OK, everyone can stop emailing me about how common "every 53 seconds" is on the web.
The main point of my post about Louann Brizendine's claim that "85 percent of twenty- to thirty-year-old males think about sex every fifty-two seconds" was that I could find no support for those numbers in any of the works referenced in her end-note on the passage in question. A secondary point was that an independent literature search also turned up no support for the claim, but instead found quite a different number: an average of 7 sexual thoughts per day for a sample of "49 male heterosexual undergraduates" from an intro psych course in an American university in 1990. Finally, I looked on the web for any other possible sources of the "every 52 seconds" idea, and didn't turn up anything relevant.
But I did turn up a few hundred references to other things that allegedly happen every 52 seconds, and I made a little joke that maybe sometimes people just like the way that number sounds. This obviously made me curious about whether 52 is an especially common choice in the frame "every * seconds" -- so I checked, producing the following table:
"every __ seconds" | 45 | 46 | 47 | 48 | 49 | 50 | 51 | 52 | 53 | 54 | 55 |
Google count | 79,500 | 421 | 290 | 758 | 209 | 20,200 | 141 | 344 | 24,300 | 319 | 541 |
(Actually, I went on up to 65, but I got tired of adding stuff to the table, so I'll leave it where it was at breakfast on Friday.)
Now, it's not completely clear what's going on here. It's sensible that 45 and 50 would be frequent, since they're multiples of 5 -- but it's not clear why 55 is way lower. And what about 53? Scanning the first ten pages of hits makes it seem that we're dealing mostly with a statistic about the frequency of strokes, and secondarily one about how often laptops are stolen -- and these could be true, who knows? There's also one Brizendine review that mis-transcribes her statistic as 53...
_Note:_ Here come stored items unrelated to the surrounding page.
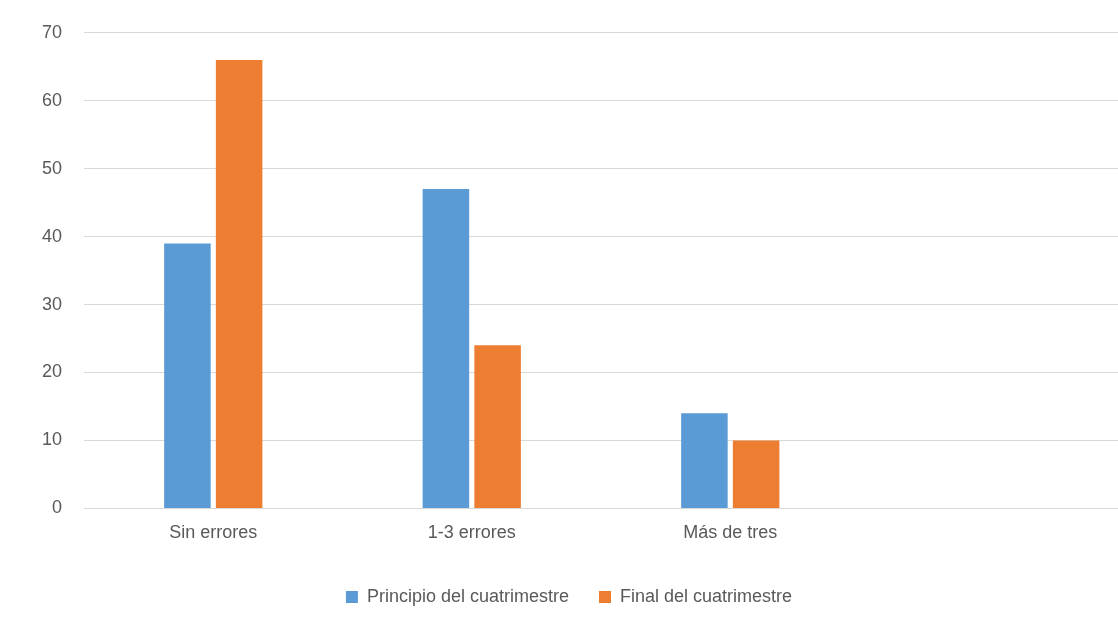 This screenshot has height=626, width=1118. Describe the element at coordinates (468, 596) in the screenshot. I see `legend-label: Principio del cuatrimestre` at that location.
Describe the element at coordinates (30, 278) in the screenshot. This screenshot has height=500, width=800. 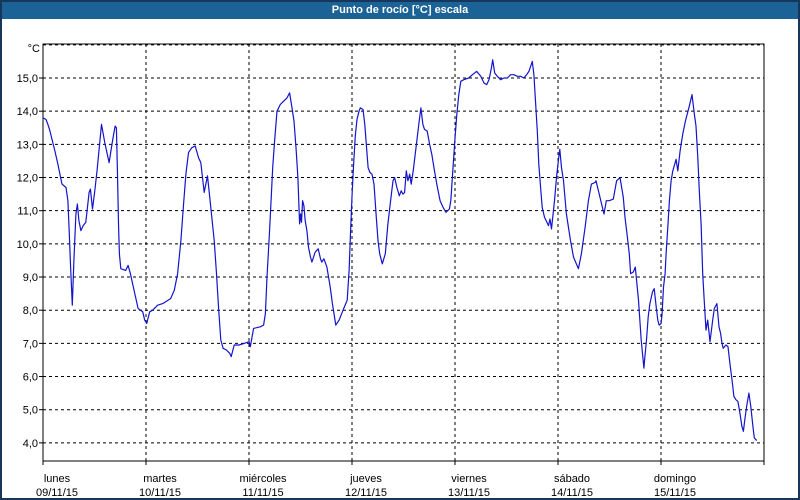
I see `y-tick-label: 9,0` at that location.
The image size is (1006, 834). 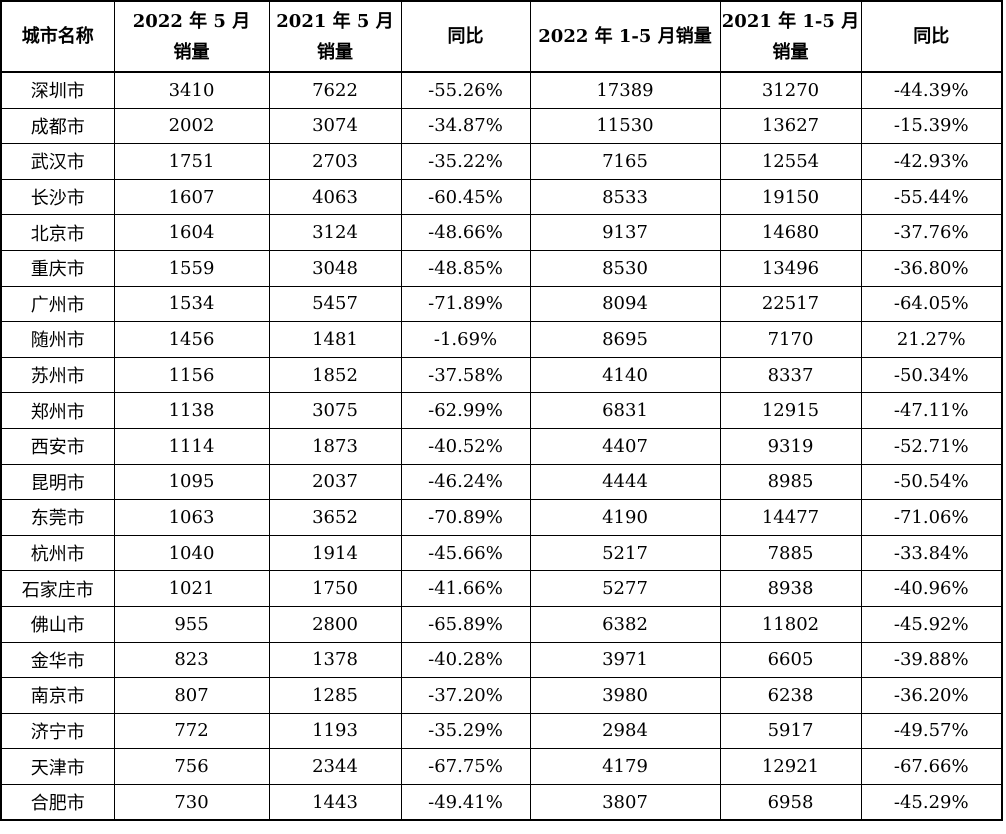 I want to click on cell-yoy-month: -65.89%, so click(x=466, y=624).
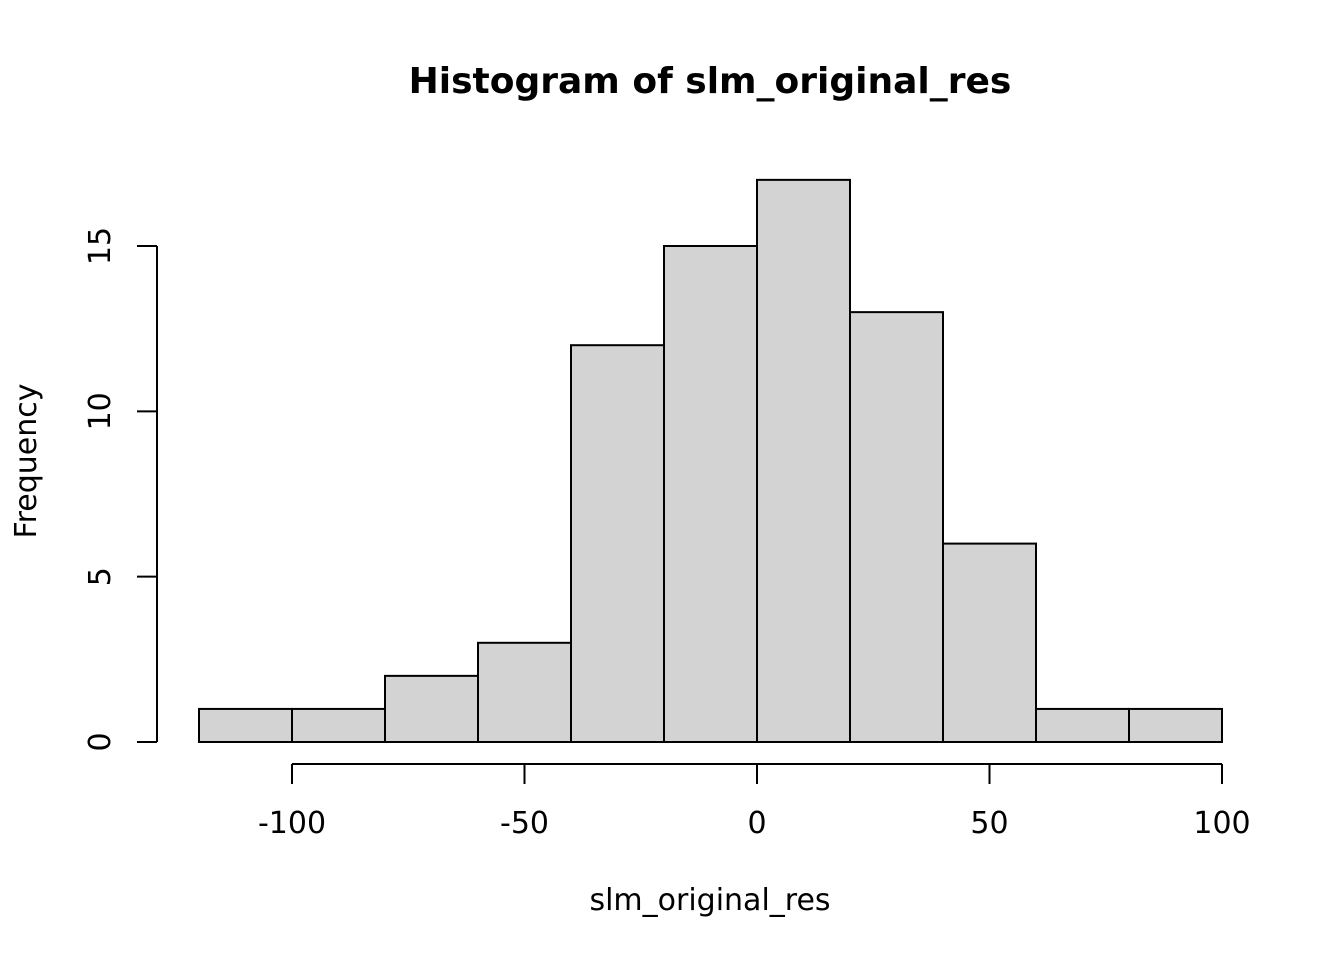  Describe the element at coordinates (754, 802) in the screenshot. I see `x-axis: -100 -50 0 50 100` at that location.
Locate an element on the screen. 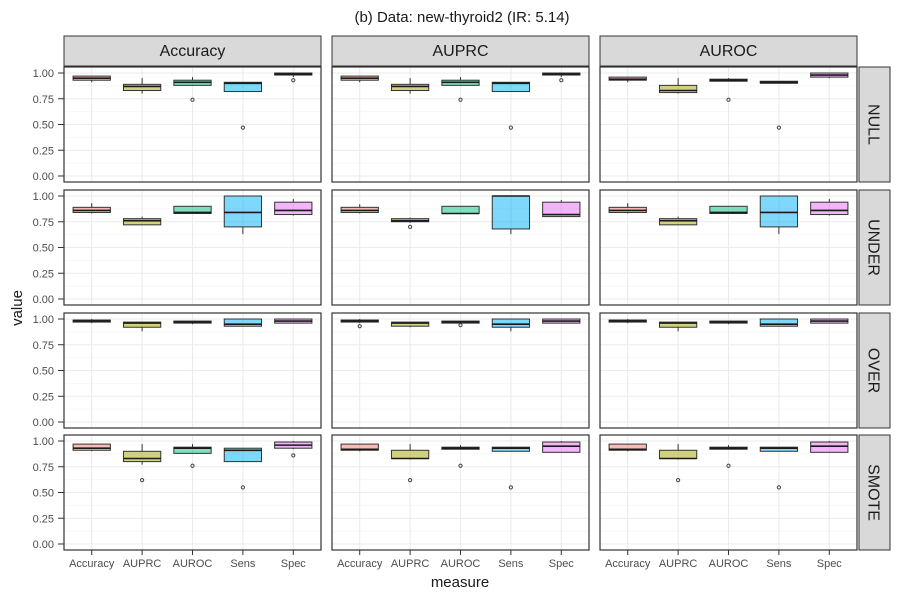 The height and width of the screenshot is (600, 900). strip-label-auprc: AUPRC is located at coordinates (460, 52).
Anyhow, my post on the "think about sex every fifty-two seconds" claim was already way too long, and the interpretation of the table presented above is neither very clear nor (as far as I can tell) very interesting (OK, I admit that my standards for interest and clarity are sometimes pretty low, but there are limits to everything), so I left it out.
Big mistake.
I've gotten more email about this than almost anything else I've ever posted. In particular, if I'm counting correctly, 22 of you have now written to clue me in that 53 is more popular than 52 in this frame, and many of you have sent whole vectors of Google counts.
So thanks, but you can stop now. I do enjoy hearing from readers, and all kudos, corrections and complaints are welcome -- but this one's been done.